You are viewing a plain text version of this content. The canonical link for it is here.
Posted to issues@flink.apache.org by sihuazhou <gi...@git.apache.org> on 2018/03/23 03:33:46 UTC
[GitHub] flink pull request #5751: [FLINK-9060][state] Deleting state using KeyedStat...
GitHub user sihuazhou opened a pull request:
https://github.com/apache/flink/pull/5751
[FLINK-9060][state] Deleting state using KeyedStateBackend.getKeys() throws Exception
## What is the purpose of the change
This PR fixes the problem when deleting state using `KeyedStateBackend.getKeys()` throws Exception.
## Brief change log
- copy the result of `getKeys()` into `list` to avoid concurrency problem.
## Verifying this change
- *add a unit test in `StateBackendTest#testConcurrentModificationWithGetKeys()` to verify this*
## Does this pull request potentially affect one of the following parts:
- Dependencies (does it add or upgrade a dependency): (no)
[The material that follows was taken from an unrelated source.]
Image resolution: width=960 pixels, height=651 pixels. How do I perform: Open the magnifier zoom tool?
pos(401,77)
- The public API, i.e., is any changed class annotated with `@Public(Evolving)`: (no)
- The serializers: (no)
- The runtime per-record code paths (performance sensitive): (no)
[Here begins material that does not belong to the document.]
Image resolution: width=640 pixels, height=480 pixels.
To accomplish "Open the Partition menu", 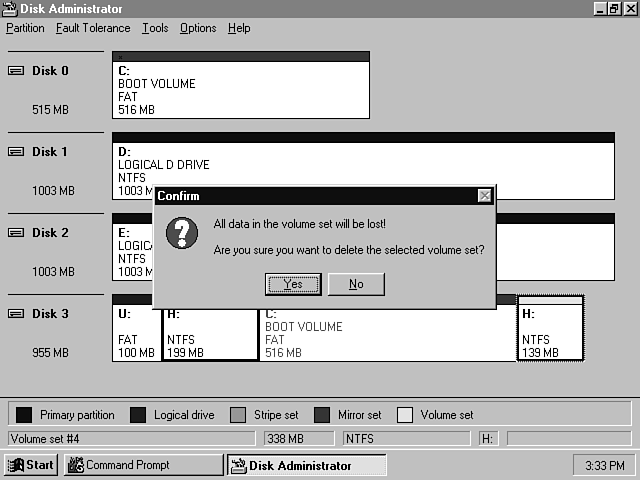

- Anything that affects deployment or recovery: JobManager (and its components), Checkpointing, Yarn/Mesos, ZooKeeper: (no)
- The S3 file system connector: (no)
## Documentation
no
You can merge this pull request into a Git repository by running:
$ git pull https://github.com/sihuazhou/flink deletingStateUsingKeyedStateBackendGetKeys
Alternatively you can review and apply these changes as the patch at:
https://github.com/apache/flink/pull/5751.patch
To close this pull request, make a commit to your master/trunk branch
with (at least) the following in the commit message:
This closes #5751
----
commit cba3a32f3af16ee92676b1e5b82b21af6fee610d
Author: sihuazhou <su...@...>
Date: 2018-03-23T03:20:42Z
fix concurrency risk in HeapKeyedStateBackend#getKeys().
----
---
[GitHub] flink issue #5751: [FLINK-9060][state] Deleting state using KeyedStateBacken...
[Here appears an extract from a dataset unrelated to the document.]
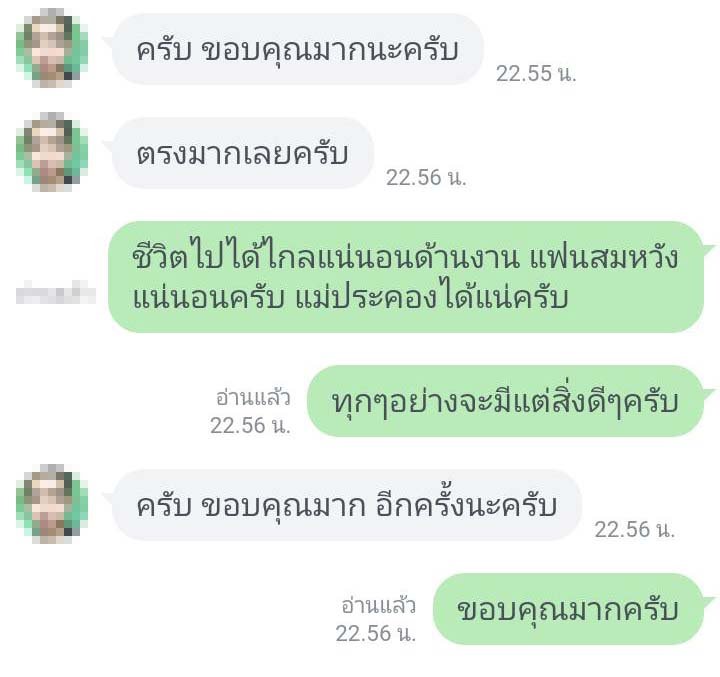Tap อ่านแล้ว label beside ขอบคุณมากครับ
The width and height of the screenshot is (720, 677).
(x=378, y=605)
Posted by sihuazhou <gi...@git.apache.org>.
Github user sihuazhou commented on the issue:
https://github.com/apache/flink/pull/5751
@kl0u Got it! Addressing...
---
[GitHub] flink issue #5751: [FLINK-9060][state] Deleting state using KeyedStateBacken...
Posted by sihuazhou <gi...@git.apache.org>.
Github user sihuazhou commented on the issue:
https://github.com/apache/flink/pull/5751
Hi @kl0u I changed a bit of the implementation of JIRA, instead of implement multi wrapper classes for different `State`, I introduce a `StateInvocationHandler` which implemented `InvocationHandler` to delegate the `clear()` method of `State` , could you please have a look at this? and please let me know if you have any advice.
---
[GitHub] flink issue #5751: [FLINK-9060][state] Deleting state using KeyedStateBacken...
Posted by sihuazhou <gi...@git.apache.org>.
Github user sihuazhou commented on the issue:
https://github.com/apache/flink/pull/5751
CC: @aljoscha @StefanRRichter
---
[GitHub] flink issue #5751: [FLINK-9060][state] Deleting state using KeyedStateBacken...
Posted by sihuazhou <gi...@git.apache.org>.
Github user sihuazhou commented on the issue:
https://github.com/apache/flink/pull/5751
Hi @kl0u ! I have changed the code, could you please have a look when you have time?
---
[GitHub] flink issue #5751: [FLINK-9060][state] Deleting state using KeyedStateBacken...
Posted by sihuazhou <gi...@git.apache.org>.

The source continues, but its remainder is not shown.